Car John M. Stahl est bien à l'origine d'une œuvre. Chez lui, la vie est cristallisée à l'écran. Pas la vie spectaculaire de ces fresques et sagas familiales dont Hollywood a la clé, mais celle qui réside dans l'entrebâillement des émotions. Son cinéma questionne le détail, en permanence, décentrant notre regard pour interroger ce qui se trouve au-delà des façades et des images familières. Histoire d'un amour nous murmure le quotidien des sentiments lorsque le paraître social s'y oppose tandis qu'Images de la vie ébranle certains interdits sociaux, autant de films et de mondes qui, par des personnages inattendus, nous émeuvent et nous éblouissent.

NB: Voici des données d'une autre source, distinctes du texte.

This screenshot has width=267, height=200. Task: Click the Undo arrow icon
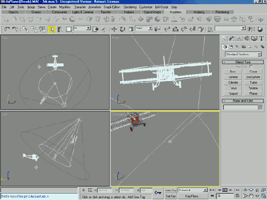tap(7, 29)
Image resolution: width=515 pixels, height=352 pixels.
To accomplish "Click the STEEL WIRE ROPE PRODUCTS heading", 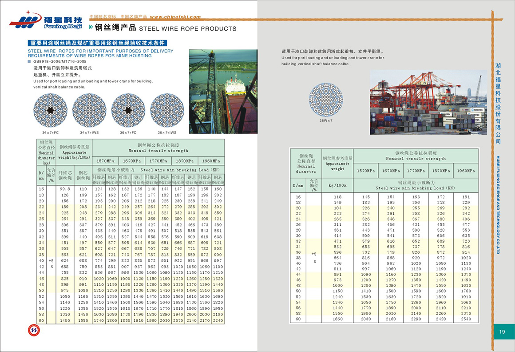I will [x=188, y=29].
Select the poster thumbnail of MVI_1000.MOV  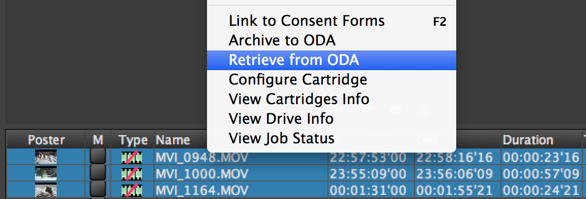46,174

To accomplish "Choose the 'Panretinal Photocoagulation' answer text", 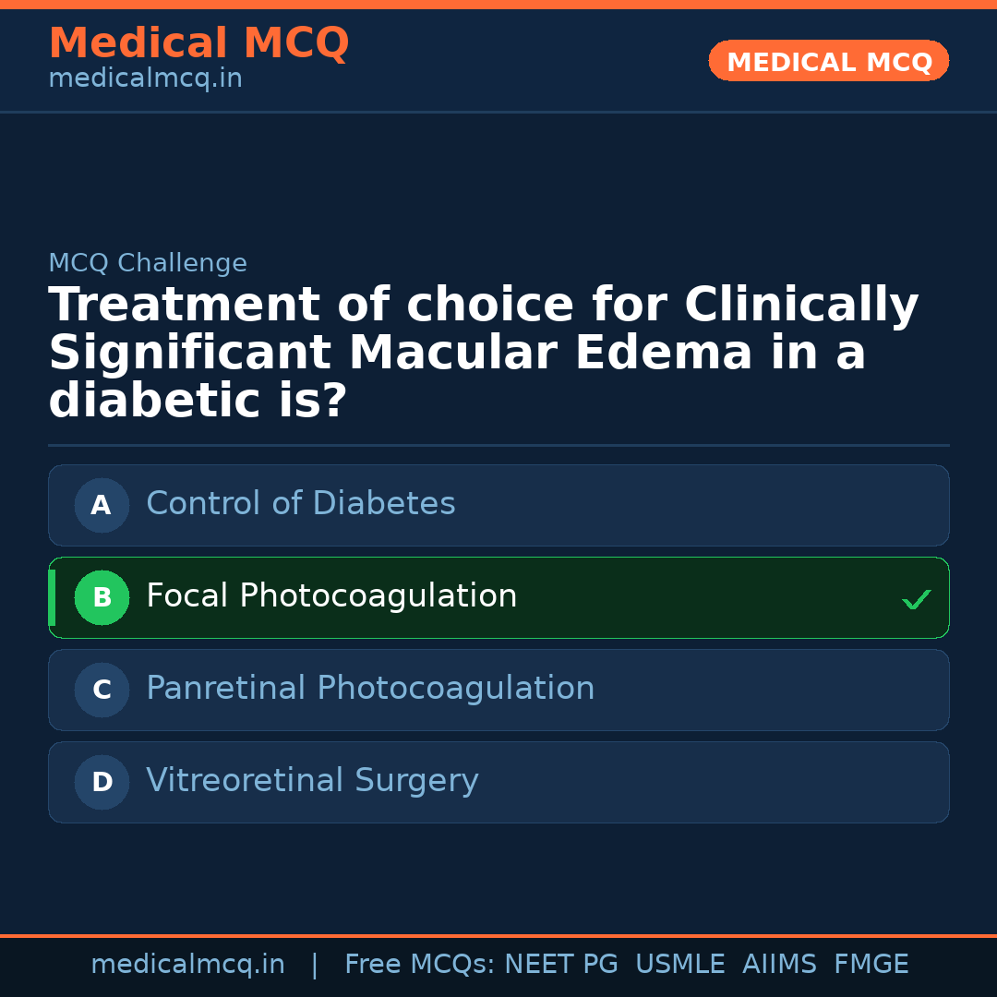I will tap(370, 689).
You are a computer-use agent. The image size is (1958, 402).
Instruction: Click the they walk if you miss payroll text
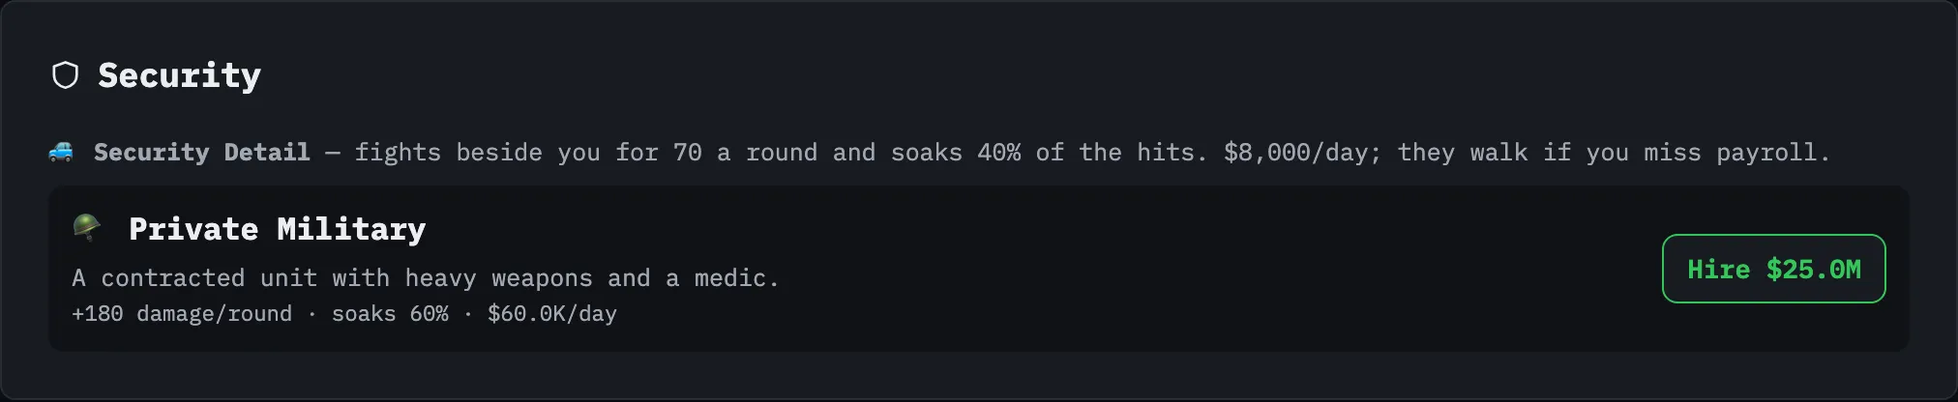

John M. Stahl, c'est le cinéma de la vie, non la vie au cinéma. Le noyau central de son œuvre, ces chefs-d'œuvre les plus célèbres et célébrés, témoignent de ce désir de suivre les vibrations humaines, ces femmes et hommes aux histoires communes mais non moins extraordinaires. Par l'absence de musique sensationnelle, leurs longues séquences et le rejet de la technique pour la technique, ses films recueillent la simplicité de chaque battement de cœur pour traduire le désarroi le plus fracassant, l'amour fou et le trouble. Son cinéma est celui de l'hypothétique, de l'occasion manquée, de la coïncidence. Tout peut advenir, par un hasard, heureux ou malheureux, sur ordre du destin. Dans l'œuvre stahlienne, tout se joue, se déjoue, ou ne se joue pas, dans les marges des images. Aucun temps mort : chaque hors-champ déploie le temps à l'infini, à l'instar de ces ellipses du Secret magnifique qui, non loin de taire le temps, le prolonge. Parce que ses films sont des portions de vies, longues, retenues et intérieures, dont l'essentiel n'est pas toujours montré à l'écran.

C'est en ce sens que réside son miracle : tout est dit dans le temps suspendu, l'invisible, dans l'ailleurs et, surtout, dans la délicatesse du silence.